Hara (2007) developed a procedure to measure high frequency seismic signal durations (hereafter referred to as HFSDs) from broadband seismograms recorded in the teleseismic distance range. In this procedure, the narrow high band-pass filter (2-4 Hz) is applied to a broadband seismogram, and the squares of each data point is calculated; then the moving window average is applied to smooth the time series, and a HFSD is measured using the smoothed time series. The width of the window is set to one sixth of the time from the arrival of a P wave to the time when the amplitude of the squared time series is the maximum, which is referred to as a peak time by Hara (2008). Hara (2008) showed that the frequency distributions of the peak times normalized by twice the centroid time shift showed the peaks around 50 per cent, which supports the effectiveness of this smoothing procedure.
Since an estimate of a HFSD is available after the above mentioned procedure is carried out, if this estimate is used to set the width of the window for smoothing of each time series, HFSD measurement accuracy may be improved. In this study, we set one twelfth of the HFSD estimate to the width, and calculated smoothed time series again, and measured HFSDs from them.

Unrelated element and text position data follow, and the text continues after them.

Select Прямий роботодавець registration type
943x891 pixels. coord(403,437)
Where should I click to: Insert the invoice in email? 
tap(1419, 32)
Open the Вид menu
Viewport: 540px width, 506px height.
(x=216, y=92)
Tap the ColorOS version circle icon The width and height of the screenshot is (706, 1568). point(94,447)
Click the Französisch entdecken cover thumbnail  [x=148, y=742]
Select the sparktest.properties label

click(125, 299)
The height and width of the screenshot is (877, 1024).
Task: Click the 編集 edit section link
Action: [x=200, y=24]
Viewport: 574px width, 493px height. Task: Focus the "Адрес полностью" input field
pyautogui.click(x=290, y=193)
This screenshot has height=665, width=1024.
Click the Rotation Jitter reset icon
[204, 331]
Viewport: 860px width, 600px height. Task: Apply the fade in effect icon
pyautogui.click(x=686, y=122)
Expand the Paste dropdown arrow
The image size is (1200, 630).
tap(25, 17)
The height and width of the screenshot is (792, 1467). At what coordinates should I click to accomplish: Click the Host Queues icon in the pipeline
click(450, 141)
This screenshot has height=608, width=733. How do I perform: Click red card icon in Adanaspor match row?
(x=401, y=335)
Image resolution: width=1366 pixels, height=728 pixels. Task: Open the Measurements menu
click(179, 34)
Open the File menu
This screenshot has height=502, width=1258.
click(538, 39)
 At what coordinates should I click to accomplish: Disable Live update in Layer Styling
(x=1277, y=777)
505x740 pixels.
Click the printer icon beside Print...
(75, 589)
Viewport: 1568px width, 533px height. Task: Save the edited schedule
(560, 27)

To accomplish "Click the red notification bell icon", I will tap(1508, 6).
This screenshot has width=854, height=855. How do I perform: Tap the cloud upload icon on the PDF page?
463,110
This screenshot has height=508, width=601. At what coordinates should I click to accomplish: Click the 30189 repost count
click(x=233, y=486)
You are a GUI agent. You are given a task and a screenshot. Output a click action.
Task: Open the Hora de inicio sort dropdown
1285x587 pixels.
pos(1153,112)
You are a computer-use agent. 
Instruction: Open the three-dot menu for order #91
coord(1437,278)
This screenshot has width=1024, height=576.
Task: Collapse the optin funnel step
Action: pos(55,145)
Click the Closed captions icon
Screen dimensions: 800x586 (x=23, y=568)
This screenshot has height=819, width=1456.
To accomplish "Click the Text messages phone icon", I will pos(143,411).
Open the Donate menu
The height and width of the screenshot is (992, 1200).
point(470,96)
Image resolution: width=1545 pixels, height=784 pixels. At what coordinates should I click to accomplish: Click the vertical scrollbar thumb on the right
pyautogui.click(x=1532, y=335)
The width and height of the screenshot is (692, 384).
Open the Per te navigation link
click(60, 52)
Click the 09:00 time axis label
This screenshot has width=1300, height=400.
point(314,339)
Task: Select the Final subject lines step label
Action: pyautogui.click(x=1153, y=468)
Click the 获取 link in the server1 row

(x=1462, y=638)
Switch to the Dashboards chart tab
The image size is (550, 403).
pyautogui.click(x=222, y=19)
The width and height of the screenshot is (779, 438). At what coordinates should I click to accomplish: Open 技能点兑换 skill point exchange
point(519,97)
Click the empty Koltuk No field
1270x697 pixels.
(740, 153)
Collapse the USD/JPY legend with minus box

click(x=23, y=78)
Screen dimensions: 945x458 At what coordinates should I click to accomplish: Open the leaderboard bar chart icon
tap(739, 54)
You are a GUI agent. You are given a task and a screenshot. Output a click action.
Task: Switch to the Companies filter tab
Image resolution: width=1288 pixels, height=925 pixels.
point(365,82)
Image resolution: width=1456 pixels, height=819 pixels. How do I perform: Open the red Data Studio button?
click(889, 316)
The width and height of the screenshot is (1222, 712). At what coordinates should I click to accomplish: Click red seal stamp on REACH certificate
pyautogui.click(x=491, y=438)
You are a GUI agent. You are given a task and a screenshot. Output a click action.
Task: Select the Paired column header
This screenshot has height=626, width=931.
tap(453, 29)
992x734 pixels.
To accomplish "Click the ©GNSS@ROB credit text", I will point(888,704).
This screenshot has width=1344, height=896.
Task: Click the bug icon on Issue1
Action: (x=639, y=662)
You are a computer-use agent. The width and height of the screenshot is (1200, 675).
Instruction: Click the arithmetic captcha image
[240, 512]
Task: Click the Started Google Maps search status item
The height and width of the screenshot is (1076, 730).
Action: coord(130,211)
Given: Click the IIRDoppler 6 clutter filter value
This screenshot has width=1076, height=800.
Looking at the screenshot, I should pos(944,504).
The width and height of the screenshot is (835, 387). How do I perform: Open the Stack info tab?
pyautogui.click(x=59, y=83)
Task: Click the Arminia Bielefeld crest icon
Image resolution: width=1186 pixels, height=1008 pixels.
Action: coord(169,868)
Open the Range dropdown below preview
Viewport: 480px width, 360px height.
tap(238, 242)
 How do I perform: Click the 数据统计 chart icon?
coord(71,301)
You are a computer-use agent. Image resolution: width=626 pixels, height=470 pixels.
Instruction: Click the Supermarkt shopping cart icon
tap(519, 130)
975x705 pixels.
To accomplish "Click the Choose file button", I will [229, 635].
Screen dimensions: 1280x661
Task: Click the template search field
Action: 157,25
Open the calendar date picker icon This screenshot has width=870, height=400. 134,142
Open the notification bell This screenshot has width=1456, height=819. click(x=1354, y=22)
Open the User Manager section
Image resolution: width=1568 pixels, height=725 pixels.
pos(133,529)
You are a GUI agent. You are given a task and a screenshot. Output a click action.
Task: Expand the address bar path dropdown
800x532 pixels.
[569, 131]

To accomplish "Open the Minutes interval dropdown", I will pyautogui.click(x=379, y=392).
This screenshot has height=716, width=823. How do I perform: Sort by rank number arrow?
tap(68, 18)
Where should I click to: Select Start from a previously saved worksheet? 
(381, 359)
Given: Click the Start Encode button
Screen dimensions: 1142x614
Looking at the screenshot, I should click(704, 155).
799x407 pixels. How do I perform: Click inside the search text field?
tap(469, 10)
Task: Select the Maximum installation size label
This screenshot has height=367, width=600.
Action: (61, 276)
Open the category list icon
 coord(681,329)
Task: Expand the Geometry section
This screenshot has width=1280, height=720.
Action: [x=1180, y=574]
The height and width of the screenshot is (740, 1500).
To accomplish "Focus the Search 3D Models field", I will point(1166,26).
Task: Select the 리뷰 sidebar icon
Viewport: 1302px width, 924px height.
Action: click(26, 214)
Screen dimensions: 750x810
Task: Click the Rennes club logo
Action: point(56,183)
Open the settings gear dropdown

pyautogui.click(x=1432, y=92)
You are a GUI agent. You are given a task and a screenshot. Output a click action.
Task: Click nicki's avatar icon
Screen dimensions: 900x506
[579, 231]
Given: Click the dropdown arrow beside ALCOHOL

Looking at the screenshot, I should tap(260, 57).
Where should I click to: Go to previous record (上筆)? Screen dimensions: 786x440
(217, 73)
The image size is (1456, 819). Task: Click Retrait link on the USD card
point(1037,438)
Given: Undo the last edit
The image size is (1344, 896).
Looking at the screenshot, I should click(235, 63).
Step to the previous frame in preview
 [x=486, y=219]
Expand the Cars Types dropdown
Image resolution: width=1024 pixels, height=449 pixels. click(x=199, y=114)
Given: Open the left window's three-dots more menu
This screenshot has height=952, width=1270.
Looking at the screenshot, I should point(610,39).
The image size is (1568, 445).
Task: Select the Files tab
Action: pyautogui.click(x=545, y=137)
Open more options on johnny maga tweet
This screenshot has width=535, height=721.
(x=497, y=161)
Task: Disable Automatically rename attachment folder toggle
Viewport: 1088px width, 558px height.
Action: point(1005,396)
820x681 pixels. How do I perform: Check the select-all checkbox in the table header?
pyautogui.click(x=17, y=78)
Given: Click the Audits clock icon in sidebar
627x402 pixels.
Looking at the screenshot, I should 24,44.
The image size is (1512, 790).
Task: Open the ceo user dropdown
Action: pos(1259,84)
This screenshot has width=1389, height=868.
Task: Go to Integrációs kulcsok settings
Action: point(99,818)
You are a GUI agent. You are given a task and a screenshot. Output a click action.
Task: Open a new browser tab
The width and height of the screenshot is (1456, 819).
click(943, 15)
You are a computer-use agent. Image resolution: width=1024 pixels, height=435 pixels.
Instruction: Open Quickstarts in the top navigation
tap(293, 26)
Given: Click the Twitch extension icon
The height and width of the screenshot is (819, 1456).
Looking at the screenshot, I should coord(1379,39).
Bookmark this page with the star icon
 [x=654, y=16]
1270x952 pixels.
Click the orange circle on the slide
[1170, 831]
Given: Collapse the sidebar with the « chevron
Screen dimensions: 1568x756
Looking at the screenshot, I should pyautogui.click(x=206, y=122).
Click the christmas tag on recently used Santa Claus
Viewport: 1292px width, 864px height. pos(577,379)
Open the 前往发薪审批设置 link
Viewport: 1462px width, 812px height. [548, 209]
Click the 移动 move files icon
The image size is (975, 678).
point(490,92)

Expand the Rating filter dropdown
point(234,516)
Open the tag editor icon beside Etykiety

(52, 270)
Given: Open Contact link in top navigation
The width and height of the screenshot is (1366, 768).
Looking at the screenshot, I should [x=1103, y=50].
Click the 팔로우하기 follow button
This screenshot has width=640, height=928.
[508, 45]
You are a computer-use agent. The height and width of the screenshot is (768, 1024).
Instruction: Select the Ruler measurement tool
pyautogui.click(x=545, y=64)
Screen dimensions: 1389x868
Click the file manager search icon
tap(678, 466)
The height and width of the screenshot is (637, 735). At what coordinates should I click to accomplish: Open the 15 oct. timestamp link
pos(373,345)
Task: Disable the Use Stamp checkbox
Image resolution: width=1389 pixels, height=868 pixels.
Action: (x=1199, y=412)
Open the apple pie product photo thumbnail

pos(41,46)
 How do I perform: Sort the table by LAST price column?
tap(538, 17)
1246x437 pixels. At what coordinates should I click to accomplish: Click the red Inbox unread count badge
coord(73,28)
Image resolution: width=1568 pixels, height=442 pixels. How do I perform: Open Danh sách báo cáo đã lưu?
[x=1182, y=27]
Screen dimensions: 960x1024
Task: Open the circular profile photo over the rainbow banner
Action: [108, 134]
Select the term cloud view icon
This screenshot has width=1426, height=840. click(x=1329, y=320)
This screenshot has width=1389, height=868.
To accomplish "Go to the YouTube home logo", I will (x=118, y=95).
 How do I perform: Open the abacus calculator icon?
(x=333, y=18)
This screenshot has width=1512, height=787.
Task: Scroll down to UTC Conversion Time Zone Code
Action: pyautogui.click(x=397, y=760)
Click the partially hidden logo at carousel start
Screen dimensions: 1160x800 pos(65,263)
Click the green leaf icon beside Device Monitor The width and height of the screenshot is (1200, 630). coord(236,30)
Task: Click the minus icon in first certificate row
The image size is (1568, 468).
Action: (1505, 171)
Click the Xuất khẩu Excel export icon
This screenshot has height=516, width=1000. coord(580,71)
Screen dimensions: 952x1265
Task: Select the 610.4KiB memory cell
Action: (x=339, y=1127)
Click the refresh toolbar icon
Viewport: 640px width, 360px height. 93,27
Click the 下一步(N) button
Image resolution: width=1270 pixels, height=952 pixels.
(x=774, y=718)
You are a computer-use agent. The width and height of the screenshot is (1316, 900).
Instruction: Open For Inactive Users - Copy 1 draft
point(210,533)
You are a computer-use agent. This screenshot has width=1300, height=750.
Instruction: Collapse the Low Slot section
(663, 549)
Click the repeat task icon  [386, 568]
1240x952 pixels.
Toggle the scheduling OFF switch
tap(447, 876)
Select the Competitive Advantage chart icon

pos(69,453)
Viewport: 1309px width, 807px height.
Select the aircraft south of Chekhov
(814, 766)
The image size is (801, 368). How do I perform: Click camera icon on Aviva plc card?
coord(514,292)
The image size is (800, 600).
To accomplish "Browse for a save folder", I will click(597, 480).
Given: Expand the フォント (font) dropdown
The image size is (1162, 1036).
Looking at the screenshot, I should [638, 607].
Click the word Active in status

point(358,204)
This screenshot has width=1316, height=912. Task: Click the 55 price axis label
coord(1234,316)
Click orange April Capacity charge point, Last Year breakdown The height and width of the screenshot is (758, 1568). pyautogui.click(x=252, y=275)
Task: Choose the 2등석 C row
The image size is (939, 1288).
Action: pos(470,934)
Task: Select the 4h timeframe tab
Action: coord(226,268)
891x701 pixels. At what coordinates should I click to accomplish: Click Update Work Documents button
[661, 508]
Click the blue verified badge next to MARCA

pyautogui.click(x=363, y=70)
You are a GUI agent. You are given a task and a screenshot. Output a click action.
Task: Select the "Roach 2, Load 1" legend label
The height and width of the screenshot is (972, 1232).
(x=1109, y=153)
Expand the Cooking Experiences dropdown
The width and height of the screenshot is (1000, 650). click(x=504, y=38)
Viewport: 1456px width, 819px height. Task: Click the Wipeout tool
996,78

We analyzed shallow earthquakes whose moment magnitudes are greater than or equal to 7.2 that occurred in between 1994 and 2017. We used broadband waveform data recorded at the GSN stations in the epicentral distance range between 30 and 85 degrees, which were retrieved from the IRIS DMC. The differences between the newly measured HFSDs and those obtained by the procedure of Hara (2007) are about 5 per cent on average. The median absolute deviations of the newly measured HFSDs are smaller by about 21 per cent on average than those obtained by the procedure of Hara (2007), which suggests that the procedure in this study is helpful to reduce the scatters of the measurements.